Five Things About … Emerson’s Bookbinder

1) Most of the time you see a movie where a character orders a beer in a bar they ask for – and get – a beer that doesn’t really exist. That’s because movies like to use fake beer brands. I’ve never really understood why that’s the case, though I’ve assumed it has something to do with getting approval to use the brand onscreen. I presume that would mean a bit of paperwork and lots of lawyers. so it would be heaps easier to get someone in the props department to mock up a few beer bottles with a fake label. Then the character can also order the imaginary beer by name.

2) Well, that’s kind of how I felt about Emerson’s Bookbinder. I’d heard the name plenty of times, but had never once seen a bottle of the stuff. Inevitably it got to the stage where it just felt like the beer didn’t really exist. The source of the repeated name-checking was the Beer Diary podcast, with Phil Cook and George Langlands. They don’t make many new episodes these days – which I assume is a combination of life taking over and also the novelty wearing off (it can be hard to keep doing something like a podcast for nothing but the love of it).
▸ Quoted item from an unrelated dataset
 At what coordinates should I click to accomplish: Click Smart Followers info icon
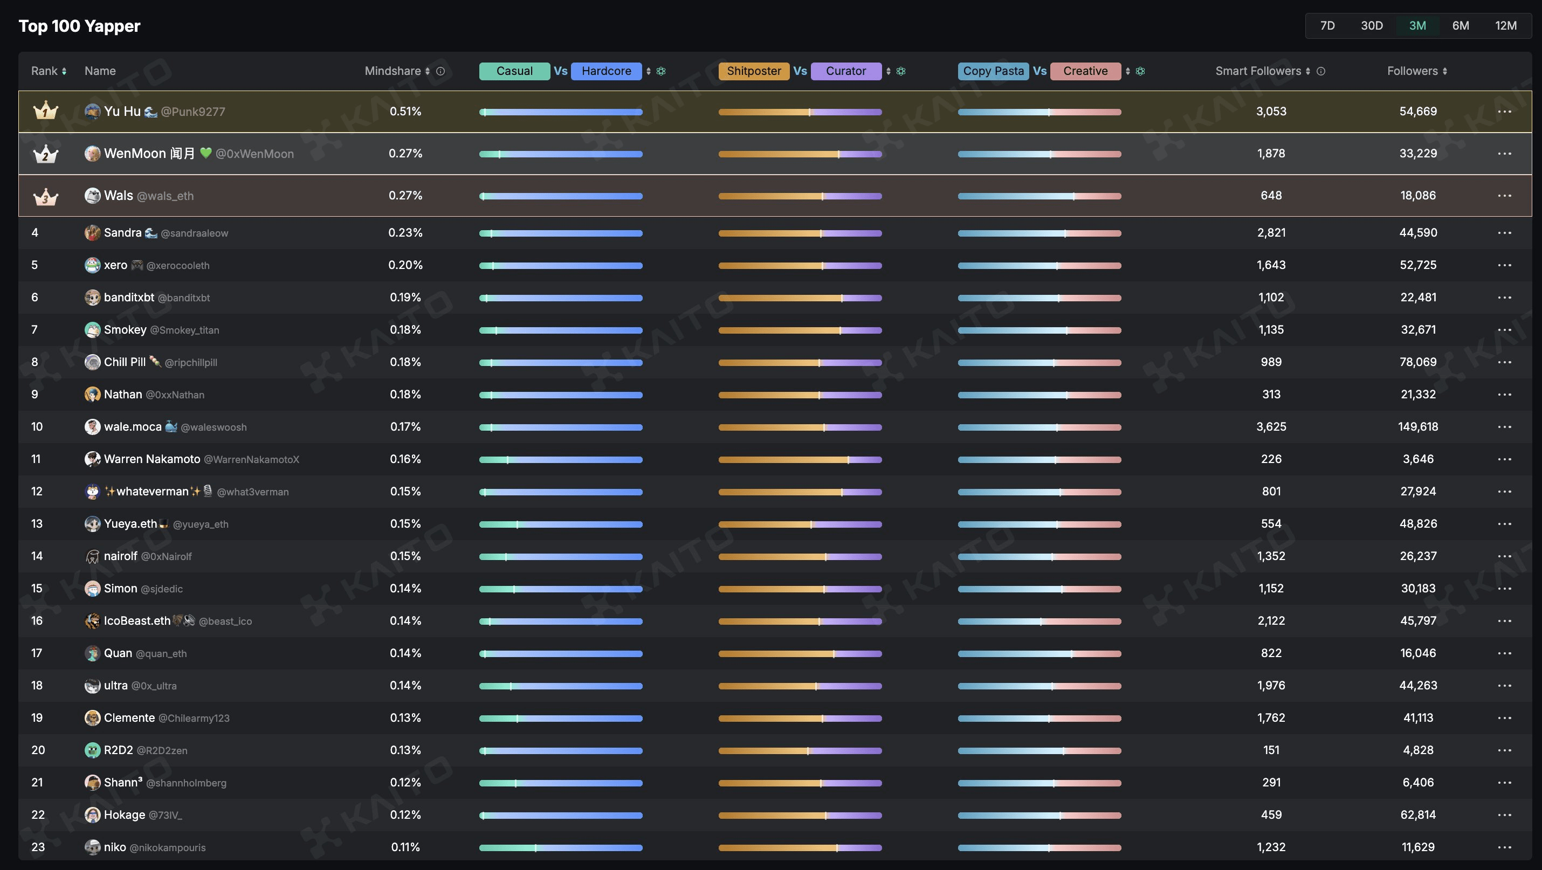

3) If I remember correctly, Emerson’s Bookbinder was a gateway beer for George. Or maybe it was a favourite of Phil’s. Or maybe it was both. Whatever it was, it was reason enough for them to mention the beer at least every second episode. And so I would regularly hear this name but never saw the beer (though it now strikes me that I could have just Googled the name to see what it looked like – don’t know why I didn’t do that). That resulted in the beer achieving mythic status – I don’t mean mythic in terms of “awesome” but the real meaning ie “not real”.

4) But then I was trawling through the MoCu site – before it closed down obviously – and there was Bookbinder for sale. It was real. And it came in a mixed pack with five other Emerson’s beer, which includes the also-excellent 1812 hoppy pale ale and the Birddog IPA. So obviously I had to buy one. Just to taste it.

5) And it turns out Phil and George were right. It’s a bloody marvellous beer. A beautifully-made biscuity English ale, it comes in at 3.7 per cent. Which is unbelievable because there is not the slightest smidge of thinness in the palate that tends to come with lower alcohol beers. I just wish it was easy to get here.

Free or paid for: I bought this as part of a mixed sixer of Emerson’s beer from MoCu a while ago. I actually screwed up and ordered two mixed sixers, rather than one. Which was the best mistake I’ve made in quite a while.